Atatürk de zaten böyle birini istiyordu. İşin strateji kısmı Ankara'da dizayn ediliyordu.İngilizler, uzun süredir taviz koparmaya alıştığı Türkleri masada esir alabileceğini umuyordu. Ama İnönü tüm baskılara büyük bir inatla direndi.

Öyle ki Lord Curzon, eşine yazdığı mektupta heykellerle konuşmanın İnönü ile konuşmaktan daha yararlı olduğunu söylüyordu.

İnönü'nün bu karakteri 1937'de yapılan Nyon Konferansı esnasında da yaşandı. Dışişleri Bakanı Aras'la bir konuda fikir ayrılığı yaşadı. Atatürk de Aras'ı destekliyordu ama İnönü bir türlü ikna olmuyordu.

Atatürk onu ikna etmek için gece boyunca uğraşmak zorunda kaldı.

Atatürk, İnönü'yü güçlükle ikna etmiş, İnönü'nün kararlılığı ve inadı karşısında "bu kadar da olmaz" demişti.

İşte, diplomasi masalarının inatçı ve kararlı aktörü İnönü 1939'da 2. Dünya Savaşı ile karşı karşıya kaldı.

Atatürk, ülkenin gelişmesi için uzun bir barış dönemi istiyordu. Fakat Almanya ve İtalya küresel düzenden şikayetçiydi. Atatürk, savaşın kapıda olduğunu erken dönemde anlamış, Balkan Antantı ve Sadabat Paktı ile çevresini güvenceye almıştı.

Yabancı bir gazeteci ile yaptığı görüşmede revizyonistlerin (Almanya ve İtalya) savaş başlatacağını, ABD'nin bu savaşa engel olamayacağını fakat savaş dışında kalmayacağını, uluslararası kurumların yeterli olmadığını, Rusların bu savaştan sonra çok güçleneceğini öngörmüştü.

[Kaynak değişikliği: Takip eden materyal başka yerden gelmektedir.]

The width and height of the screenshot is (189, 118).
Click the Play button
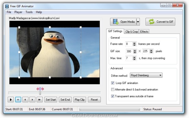click(11, 100)
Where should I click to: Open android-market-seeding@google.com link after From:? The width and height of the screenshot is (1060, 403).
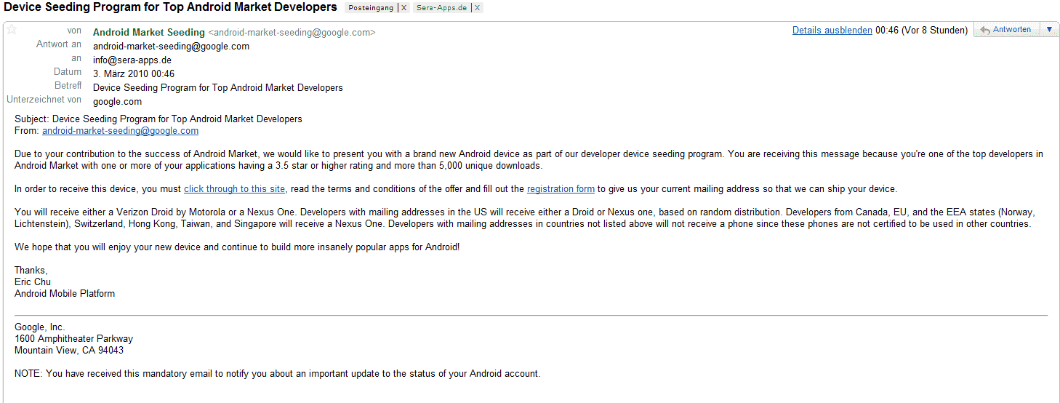[120, 131]
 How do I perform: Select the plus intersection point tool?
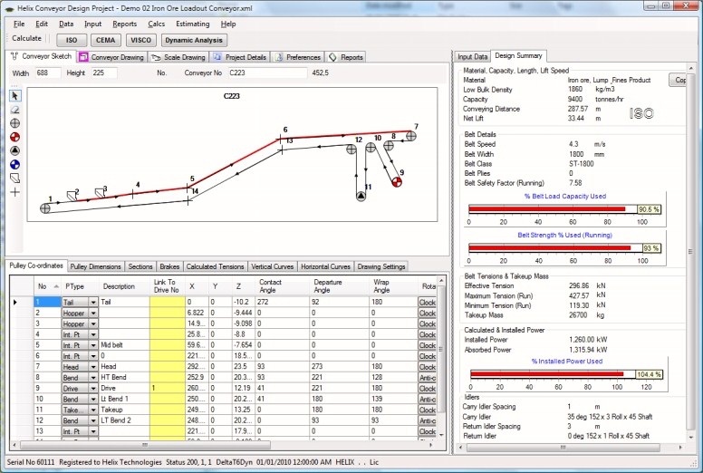coord(14,192)
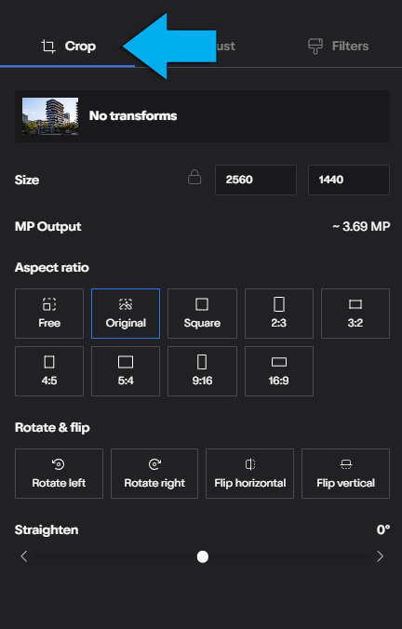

Atatürk'e göre büyük güçler arasında çıkabilecek bir savaşta tarafsız kalmak gerekiyordu. Celal Bayar'a "postu kurtarmaya bakmalıyız" demişti.

İnönü, savaş başladığında Atatürk'ün bu görüşünü sıkıca benimsendi. Tüm hedefi savaşa girmemekti.Çünkü büyük güçler çok ağır silahlar üretmişti ve bunlara karşı koymak mümkün değildi. Savaşa girilmesi halinde sınırları korumak zordu. Yani işgal kaçınılmazdı. Düşmana ancak Anadolu içlerinde direnmek mümkündü. Bu da ülkeye büyük zararlar verirdi.

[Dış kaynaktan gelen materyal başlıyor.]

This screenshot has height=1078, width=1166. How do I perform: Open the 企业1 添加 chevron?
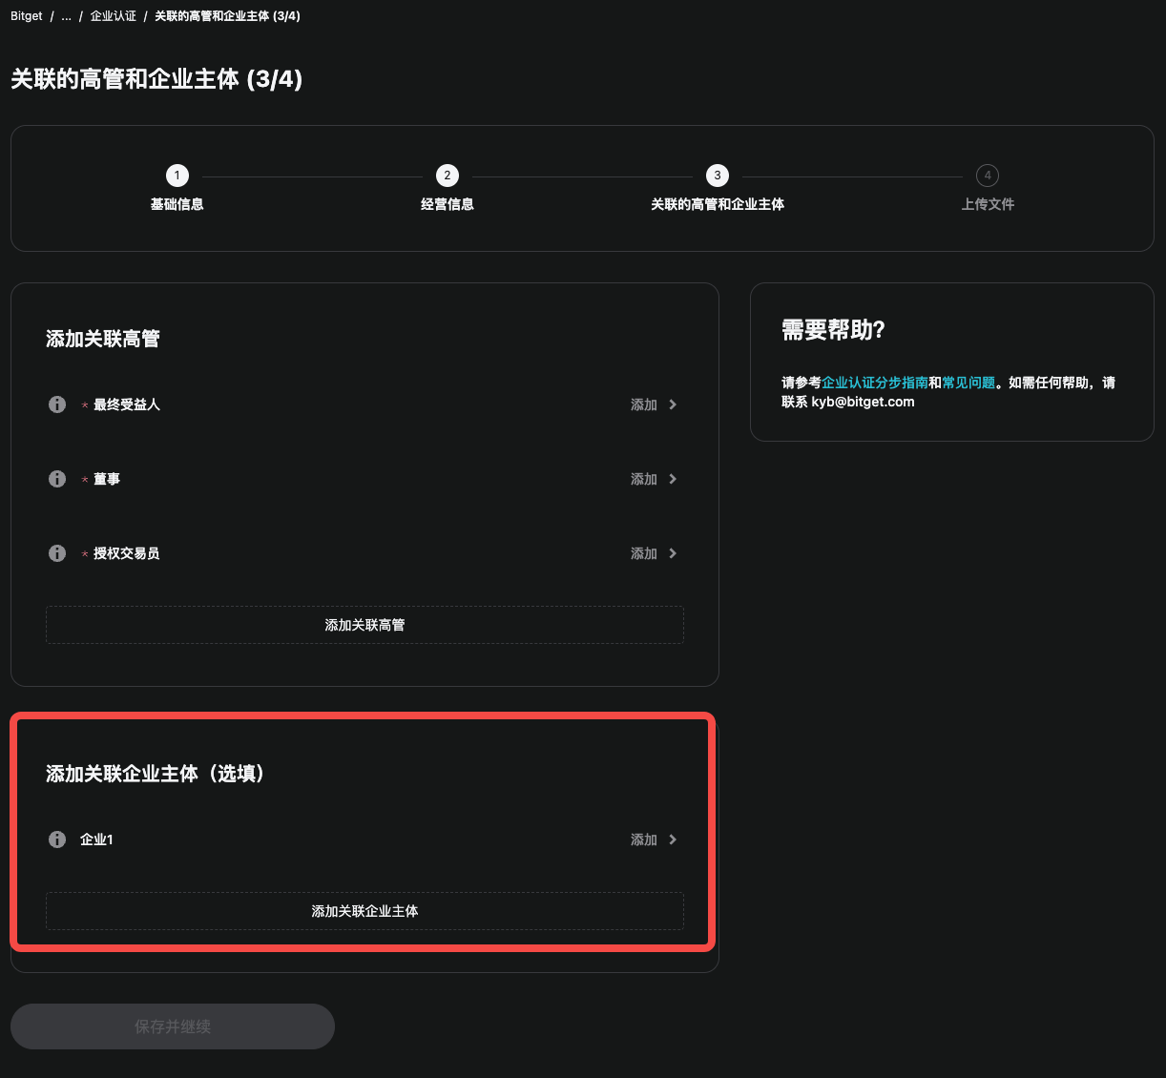pyautogui.click(x=672, y=840)
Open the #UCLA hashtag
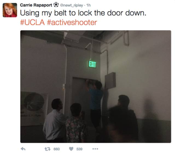The height and width of the screenshot is (154, 175). pos(32,22)
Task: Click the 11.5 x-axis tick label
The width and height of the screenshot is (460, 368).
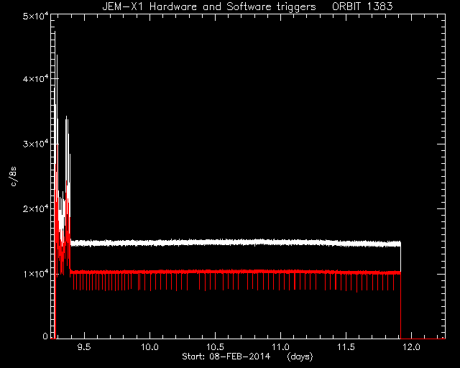Action: (x=346, y=347)
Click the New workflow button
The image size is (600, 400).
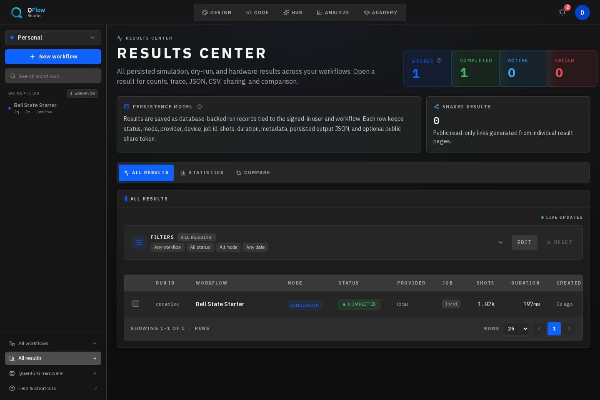(x=53, y=57)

İnönü savaş ihtimalleri yükseldiğinde tüm idareyi eline aldı. Yapılan tüm yazışmalar ona gelecek, tüm kararlar onun ağzından çıkacaktı. Bu süreçte TTK, Meclis, Ordu gibi devlet kurumlarından görüşler alıyor ve onlara danışmayı aksatmıyordu.

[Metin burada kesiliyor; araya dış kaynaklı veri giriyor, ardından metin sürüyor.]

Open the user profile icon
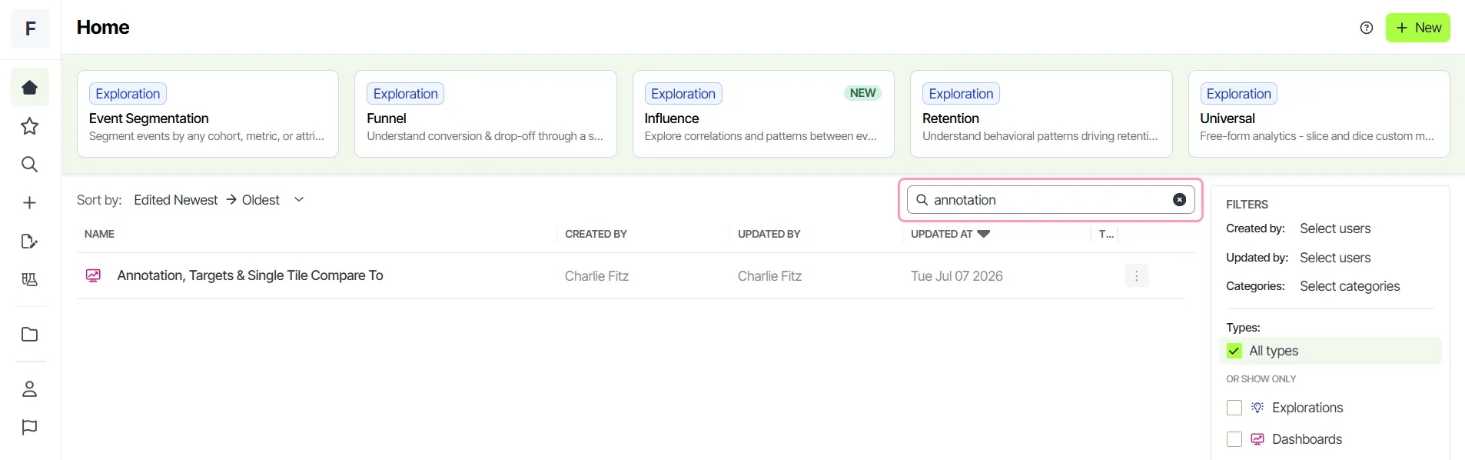 30,389
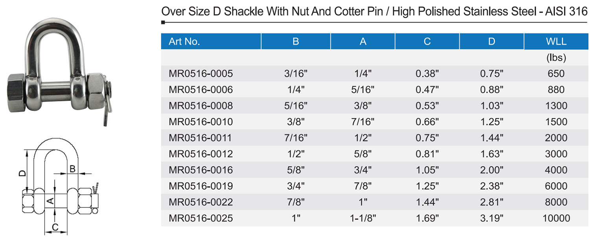The width and height of the screenshot is (590, 241).
Task: Click the C column header
Action: (x=427, y=41)
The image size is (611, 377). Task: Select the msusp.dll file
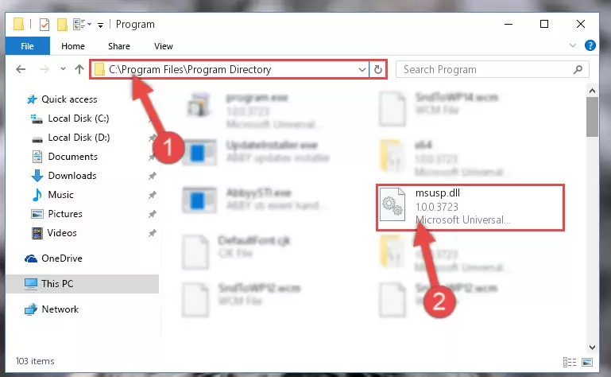(x=470, y=208)
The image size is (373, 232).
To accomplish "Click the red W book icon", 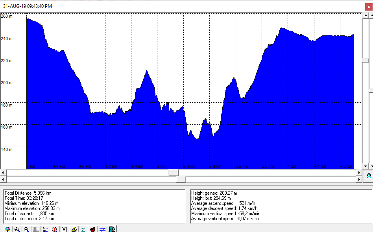I will click(92, 229).
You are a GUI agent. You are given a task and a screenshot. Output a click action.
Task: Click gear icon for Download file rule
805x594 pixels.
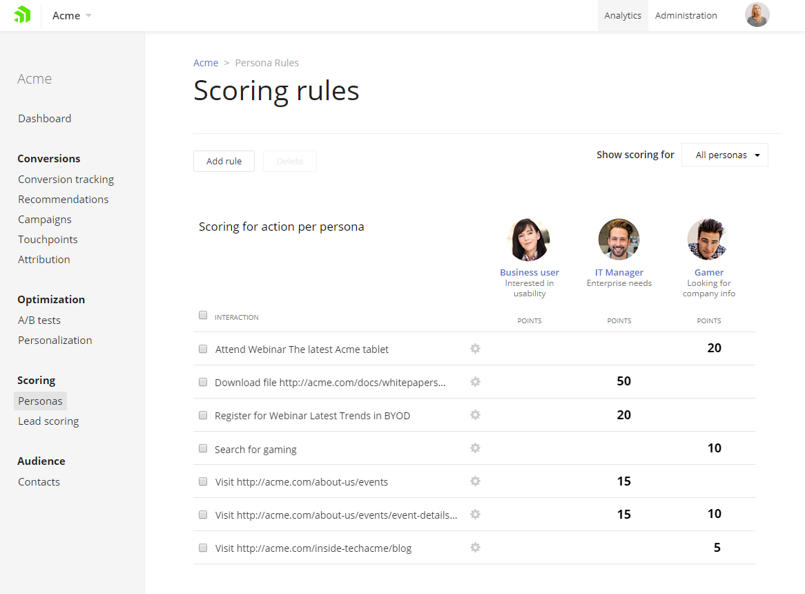(475, 382)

Türkiye savaş öncesinde Fransa ve İngiltere ile ilişkileri güçlendiren deklarasyon imzaladı. Akabinde süresi dolmak üzere olan anlaşmayı yenilemek için Rusya ile görüşme başlatıldı. Fakat Türkleri büyük bir sürpriz bekliyordu.

Rusya, kısa süre önce Almanya ile saldırmazlık anlaşması yapmıştı. Batı sınırları güvende olduğundan Türklerin Ruslar için önemsizleşmişti.

Ruslar anlaşmayı yenilemek için Türkiye'den boğazlarda üs talep edince Türk tarafı şoka uğradı..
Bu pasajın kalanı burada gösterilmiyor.